And then, we will reach the zenith of compiler-based techniques with Intel Itanium for almost all the work of the processor which is scheduling dispatch rename you name it, all of it is outsourced to software. So, this is essentially a natural extension of this, let us first look at some simple techniques and then, move to Intel Itanium.

So, Intel Itanium for people who have not heard of it is a flagship Intel server processor for very high-end servers.

So, there is an Intel Itanium 1, Itanium 2, I am not very sure if there is an Itanium 3 or not, but it was a joint effort between Intel and HP to produce a server chip that relies on the compiler heavily and this is an important paradigm of course, Itanium did not see

great days after that so, it is not extremely popular, but nevertheless, it is a very revolutionary design in this space and popularity has many factors depends on the market and different aspects of it.

So, let us have a logical separation between an academic discussion and a market discussion. so, they essentially belong to two different courses.

(Refer Slide Time: 22:43)



So, the key question that we would like to ask is can the compiler optimise the code? Well, yes, before you ask me, it is yes. The reason being that we have already seen this happen. In the case of an in-order pipeline, we have already seen the compiler do a lot. Well, what was it doing? It was reordering the code to avoid stalls.

So, let us say between a load use hazard, it was in inserting some other instruction, then it was leveraging delayed branches to bring instructions before the branch to the two delay slots after it so, this was also reducing stalls and the compiler was also ensuring correctness if the hardware did not have interlocks.

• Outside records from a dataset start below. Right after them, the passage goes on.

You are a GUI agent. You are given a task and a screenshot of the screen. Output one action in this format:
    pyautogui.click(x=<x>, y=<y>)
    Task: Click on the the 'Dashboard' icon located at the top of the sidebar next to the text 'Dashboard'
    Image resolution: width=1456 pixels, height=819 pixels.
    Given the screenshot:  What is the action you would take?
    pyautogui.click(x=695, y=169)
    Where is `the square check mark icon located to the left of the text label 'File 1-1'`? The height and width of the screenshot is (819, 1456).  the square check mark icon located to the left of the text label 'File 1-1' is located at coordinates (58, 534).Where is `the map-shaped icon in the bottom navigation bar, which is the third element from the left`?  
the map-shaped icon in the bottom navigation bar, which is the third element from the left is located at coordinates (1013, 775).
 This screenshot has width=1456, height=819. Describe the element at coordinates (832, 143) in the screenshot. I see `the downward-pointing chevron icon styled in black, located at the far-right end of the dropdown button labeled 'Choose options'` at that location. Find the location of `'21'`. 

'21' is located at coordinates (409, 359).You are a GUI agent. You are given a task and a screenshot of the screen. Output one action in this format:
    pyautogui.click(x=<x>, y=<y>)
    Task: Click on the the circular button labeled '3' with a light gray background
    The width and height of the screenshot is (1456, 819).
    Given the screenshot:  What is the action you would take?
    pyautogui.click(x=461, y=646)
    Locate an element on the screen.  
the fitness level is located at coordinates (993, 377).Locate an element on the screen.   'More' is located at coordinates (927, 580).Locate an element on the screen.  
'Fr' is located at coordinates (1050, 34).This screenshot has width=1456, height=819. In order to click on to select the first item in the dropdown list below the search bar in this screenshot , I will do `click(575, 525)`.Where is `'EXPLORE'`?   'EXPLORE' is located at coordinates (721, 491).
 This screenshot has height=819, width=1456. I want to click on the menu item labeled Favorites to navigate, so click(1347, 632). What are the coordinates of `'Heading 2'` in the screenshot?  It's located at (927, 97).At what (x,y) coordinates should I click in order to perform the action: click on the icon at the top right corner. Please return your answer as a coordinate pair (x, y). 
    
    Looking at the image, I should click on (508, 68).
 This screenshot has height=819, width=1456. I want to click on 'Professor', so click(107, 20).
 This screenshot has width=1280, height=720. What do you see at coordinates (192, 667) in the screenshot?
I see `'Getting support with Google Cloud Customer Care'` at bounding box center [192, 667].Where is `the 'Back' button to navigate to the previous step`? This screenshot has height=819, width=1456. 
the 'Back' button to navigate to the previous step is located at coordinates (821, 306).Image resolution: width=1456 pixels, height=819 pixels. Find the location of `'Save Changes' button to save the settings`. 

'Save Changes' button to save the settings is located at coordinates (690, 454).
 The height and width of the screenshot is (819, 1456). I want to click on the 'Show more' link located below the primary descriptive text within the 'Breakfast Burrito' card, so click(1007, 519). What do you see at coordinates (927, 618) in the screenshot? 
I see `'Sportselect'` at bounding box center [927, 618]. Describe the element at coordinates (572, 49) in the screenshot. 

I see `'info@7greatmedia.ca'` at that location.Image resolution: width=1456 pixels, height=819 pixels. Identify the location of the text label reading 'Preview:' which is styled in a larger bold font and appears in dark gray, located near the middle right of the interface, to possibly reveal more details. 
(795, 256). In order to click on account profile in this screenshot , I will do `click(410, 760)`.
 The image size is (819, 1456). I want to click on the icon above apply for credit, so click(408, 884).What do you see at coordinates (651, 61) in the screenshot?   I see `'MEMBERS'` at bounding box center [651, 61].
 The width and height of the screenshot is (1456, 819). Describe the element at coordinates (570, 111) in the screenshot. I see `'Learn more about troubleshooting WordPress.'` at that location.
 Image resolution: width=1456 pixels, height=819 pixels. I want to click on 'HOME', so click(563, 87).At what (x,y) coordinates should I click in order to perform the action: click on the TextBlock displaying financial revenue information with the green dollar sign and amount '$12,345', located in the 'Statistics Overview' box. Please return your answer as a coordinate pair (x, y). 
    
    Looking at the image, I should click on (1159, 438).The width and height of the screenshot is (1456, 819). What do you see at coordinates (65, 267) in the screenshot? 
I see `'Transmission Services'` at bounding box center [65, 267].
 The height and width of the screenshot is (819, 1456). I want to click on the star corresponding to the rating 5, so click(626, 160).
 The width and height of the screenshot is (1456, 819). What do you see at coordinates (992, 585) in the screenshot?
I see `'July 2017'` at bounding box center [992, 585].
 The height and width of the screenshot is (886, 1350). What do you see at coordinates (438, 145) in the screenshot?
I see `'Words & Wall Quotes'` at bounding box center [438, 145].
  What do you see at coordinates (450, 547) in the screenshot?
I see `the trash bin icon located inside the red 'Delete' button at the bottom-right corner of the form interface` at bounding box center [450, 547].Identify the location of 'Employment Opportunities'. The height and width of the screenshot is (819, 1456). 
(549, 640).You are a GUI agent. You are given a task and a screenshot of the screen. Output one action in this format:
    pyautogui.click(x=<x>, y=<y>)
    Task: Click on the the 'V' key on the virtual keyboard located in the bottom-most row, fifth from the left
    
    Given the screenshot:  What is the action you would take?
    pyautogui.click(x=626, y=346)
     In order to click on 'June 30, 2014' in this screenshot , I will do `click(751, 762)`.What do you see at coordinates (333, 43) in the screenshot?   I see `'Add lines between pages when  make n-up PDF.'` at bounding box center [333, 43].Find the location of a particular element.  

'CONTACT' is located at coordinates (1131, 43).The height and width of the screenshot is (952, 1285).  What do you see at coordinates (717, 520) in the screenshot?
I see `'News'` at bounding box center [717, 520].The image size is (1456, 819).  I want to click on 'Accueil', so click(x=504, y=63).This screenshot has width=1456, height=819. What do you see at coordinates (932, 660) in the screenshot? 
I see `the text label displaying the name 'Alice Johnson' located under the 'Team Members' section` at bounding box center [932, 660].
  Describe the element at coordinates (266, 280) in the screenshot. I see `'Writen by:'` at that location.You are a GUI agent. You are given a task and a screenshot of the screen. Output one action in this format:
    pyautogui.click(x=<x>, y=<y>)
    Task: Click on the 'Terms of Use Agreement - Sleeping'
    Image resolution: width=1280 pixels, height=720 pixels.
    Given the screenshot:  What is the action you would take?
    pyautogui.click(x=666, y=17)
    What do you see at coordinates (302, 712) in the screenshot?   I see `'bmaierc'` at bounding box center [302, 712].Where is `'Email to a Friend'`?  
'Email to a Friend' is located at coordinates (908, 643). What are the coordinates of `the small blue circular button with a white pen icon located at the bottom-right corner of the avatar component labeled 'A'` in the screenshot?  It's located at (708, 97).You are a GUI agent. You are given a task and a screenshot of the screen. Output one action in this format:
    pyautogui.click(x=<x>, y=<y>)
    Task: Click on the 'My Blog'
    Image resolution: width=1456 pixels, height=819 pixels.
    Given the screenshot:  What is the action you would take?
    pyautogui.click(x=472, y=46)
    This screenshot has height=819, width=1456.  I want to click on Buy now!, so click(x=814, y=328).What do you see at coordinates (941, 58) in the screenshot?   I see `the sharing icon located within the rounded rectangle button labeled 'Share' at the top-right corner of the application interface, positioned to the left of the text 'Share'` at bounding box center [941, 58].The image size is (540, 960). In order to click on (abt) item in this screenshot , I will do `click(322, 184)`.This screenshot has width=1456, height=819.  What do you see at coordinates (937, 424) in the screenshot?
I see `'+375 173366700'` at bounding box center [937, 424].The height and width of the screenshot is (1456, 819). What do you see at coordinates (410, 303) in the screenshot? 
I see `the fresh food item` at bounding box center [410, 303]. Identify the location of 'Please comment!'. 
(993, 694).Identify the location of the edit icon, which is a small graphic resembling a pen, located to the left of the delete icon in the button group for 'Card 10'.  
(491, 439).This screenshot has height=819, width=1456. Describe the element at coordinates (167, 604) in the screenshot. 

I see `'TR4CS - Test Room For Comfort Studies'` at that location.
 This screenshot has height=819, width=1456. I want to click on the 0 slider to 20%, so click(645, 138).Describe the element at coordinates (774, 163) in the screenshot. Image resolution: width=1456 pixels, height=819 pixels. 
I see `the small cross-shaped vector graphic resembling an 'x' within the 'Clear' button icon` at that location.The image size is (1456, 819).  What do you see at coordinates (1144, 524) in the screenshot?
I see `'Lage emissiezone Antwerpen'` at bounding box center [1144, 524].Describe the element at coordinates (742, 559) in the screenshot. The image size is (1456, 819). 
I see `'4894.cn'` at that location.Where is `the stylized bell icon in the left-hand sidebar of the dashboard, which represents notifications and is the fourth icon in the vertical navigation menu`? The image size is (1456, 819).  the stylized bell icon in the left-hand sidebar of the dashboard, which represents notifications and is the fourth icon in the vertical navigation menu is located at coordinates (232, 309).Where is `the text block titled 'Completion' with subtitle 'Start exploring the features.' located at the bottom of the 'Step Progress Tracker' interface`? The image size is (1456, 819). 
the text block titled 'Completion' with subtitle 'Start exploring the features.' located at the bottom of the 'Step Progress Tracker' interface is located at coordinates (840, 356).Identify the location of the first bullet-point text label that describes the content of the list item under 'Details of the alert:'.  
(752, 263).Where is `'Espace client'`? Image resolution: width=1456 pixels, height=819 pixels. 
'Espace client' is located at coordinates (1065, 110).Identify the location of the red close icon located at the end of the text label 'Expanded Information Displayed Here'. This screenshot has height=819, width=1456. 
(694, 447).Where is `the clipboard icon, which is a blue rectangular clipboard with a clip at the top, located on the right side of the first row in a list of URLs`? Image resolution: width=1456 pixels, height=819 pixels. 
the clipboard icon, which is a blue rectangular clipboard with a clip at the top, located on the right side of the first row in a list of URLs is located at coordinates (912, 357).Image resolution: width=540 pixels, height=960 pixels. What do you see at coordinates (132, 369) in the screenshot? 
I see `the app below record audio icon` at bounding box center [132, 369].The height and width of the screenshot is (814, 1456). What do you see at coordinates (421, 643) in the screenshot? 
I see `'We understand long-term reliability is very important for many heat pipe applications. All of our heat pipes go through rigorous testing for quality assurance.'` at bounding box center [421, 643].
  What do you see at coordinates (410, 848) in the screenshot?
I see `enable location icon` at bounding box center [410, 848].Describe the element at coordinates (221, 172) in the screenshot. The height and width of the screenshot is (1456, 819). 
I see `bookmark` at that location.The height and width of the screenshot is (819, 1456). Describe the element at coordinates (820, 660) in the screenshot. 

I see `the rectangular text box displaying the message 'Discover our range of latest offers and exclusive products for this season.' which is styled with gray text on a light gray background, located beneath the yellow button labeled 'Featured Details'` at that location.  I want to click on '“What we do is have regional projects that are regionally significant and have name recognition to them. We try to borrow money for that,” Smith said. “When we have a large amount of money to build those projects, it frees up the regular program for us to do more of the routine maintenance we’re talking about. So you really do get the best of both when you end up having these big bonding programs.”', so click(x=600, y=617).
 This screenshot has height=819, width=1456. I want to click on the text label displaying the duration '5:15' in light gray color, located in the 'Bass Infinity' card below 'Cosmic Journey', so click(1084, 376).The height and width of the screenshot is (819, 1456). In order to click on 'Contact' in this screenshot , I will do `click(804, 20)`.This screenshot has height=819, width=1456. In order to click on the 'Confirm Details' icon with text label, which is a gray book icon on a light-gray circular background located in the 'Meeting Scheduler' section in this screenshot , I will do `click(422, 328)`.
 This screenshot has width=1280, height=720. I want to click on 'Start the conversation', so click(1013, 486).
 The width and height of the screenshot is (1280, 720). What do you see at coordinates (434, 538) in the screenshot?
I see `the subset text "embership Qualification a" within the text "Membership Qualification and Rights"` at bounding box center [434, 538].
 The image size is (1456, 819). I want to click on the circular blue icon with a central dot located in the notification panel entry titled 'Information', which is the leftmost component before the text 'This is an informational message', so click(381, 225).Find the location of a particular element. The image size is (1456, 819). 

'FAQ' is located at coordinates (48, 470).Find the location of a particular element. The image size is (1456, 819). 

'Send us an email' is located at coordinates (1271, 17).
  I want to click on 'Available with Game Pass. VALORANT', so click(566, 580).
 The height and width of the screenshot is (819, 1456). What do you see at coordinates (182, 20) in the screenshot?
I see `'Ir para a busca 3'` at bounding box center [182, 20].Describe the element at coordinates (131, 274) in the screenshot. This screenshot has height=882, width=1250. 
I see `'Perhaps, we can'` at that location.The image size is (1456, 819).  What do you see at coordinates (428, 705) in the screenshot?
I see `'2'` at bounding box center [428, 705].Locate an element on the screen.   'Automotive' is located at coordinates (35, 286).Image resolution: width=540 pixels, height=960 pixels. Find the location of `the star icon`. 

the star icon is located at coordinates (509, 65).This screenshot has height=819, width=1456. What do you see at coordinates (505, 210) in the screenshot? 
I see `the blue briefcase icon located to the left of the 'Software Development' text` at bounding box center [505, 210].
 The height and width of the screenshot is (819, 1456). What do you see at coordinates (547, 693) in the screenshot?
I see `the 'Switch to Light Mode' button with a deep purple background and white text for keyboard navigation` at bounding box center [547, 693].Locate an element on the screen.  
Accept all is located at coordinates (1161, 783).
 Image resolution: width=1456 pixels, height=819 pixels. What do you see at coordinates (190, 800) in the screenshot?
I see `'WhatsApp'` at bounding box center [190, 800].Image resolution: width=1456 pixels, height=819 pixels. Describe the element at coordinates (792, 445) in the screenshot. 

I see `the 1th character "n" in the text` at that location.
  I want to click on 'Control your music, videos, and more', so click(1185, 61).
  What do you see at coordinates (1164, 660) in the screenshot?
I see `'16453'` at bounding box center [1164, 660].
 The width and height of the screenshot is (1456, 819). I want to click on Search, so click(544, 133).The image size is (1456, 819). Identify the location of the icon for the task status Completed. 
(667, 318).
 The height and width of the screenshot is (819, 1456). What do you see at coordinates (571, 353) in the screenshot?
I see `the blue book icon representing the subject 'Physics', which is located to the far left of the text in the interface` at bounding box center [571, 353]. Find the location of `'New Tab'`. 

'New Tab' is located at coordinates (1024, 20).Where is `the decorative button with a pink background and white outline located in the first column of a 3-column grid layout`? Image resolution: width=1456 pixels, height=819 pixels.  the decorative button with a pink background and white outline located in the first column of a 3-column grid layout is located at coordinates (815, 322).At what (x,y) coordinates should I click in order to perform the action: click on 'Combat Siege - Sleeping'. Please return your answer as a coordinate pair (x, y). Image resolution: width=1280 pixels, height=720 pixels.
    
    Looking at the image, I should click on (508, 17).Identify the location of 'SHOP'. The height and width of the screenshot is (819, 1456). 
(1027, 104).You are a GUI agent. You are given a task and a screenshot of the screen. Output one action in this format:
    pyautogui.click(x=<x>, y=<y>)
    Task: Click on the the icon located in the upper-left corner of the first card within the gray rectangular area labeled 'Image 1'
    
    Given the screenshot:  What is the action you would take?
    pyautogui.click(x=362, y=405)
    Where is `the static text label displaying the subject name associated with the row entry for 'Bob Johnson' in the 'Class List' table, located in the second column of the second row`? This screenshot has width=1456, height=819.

So, the compiler did play a role.

So, we can see it can do more, it can reduce the code size which is the number of dynamic instructions that can be done. It can increase the ILP. So, it can identify more instructions that can be sort of co-located such that they are fetch together and we can execute more in parallel. It can reduce slow instructions with faster variants which we

shall see this is known as strength reduction, a very important from the point of view of performance and power also and the modern compilers actually do much more.

So, I would like to add one thing that in most undergraduate compiler courses, they only focus on lexing and parsing which is essentially known as the front-end. So, what does lexing do? Well, it takes a C program, if let us say you are building a C-compiler, breaks it into individual tokens like a for loop the word for is a token, then the brace is a token, a variable is a token and so on and these tokens are then sent to a parser like Yacc which makes a parse tree and parse tree is basically a data structure that represents the program, this is further optimise and we generate the code.

So, most modern compiler courses especially at the graduate level, they do not focus on lexing and parsing, they assume that all of this is done, this is easy technology, they just focus on what is known as the abstract syntax tree which is an output of parsing actually.

So, the abstract syntax tree is then processed, processed, processed, so, then like an assembly line, we have different compiler parsers, it just do different operations on the abstract syntax tree and keep on making it more efficient and finally, we generate the code and we produce the binary.

So, these compiler passes, these are something that we will study, and most modern compilers have different optimization levels were depending upon what you specify they will either have more passes or less passes. So, more or the number of passes, more efficient is the code and also, it takes more time to compile. So, if I just do gcc x.c well, this is the default, it will do some optimization not a lot, I can add a flag (-01) optimization level 1, it will do more (-02), even more (-03) maximum.

So, you I invite you to do this that you take a C program and then, you enable different compiler optimizations, run the C program, and see how long it takes. You will see that gradually as you increase the level of optimization, the program becomes faster, faster, and faster and this is a great advantage of modern compilers that look if you want to compile very quickly, then no problem, use a lower optimization level, but then your final code will be slower or you want to spend more time during compilation, in any case not much use (-o3).

(Refer Slide Time: 27:09)



So, let us now come to our first optimization which is known as constant folding. Take a look at the code over here. If you look at it, we are doing arithmetic operations, but if you think about it, there is no reason to actually do them do the addition for example, we can instead analyse this in the compiler, most compilers will actually not do the addition, they will just say a = 10, just set a = 10.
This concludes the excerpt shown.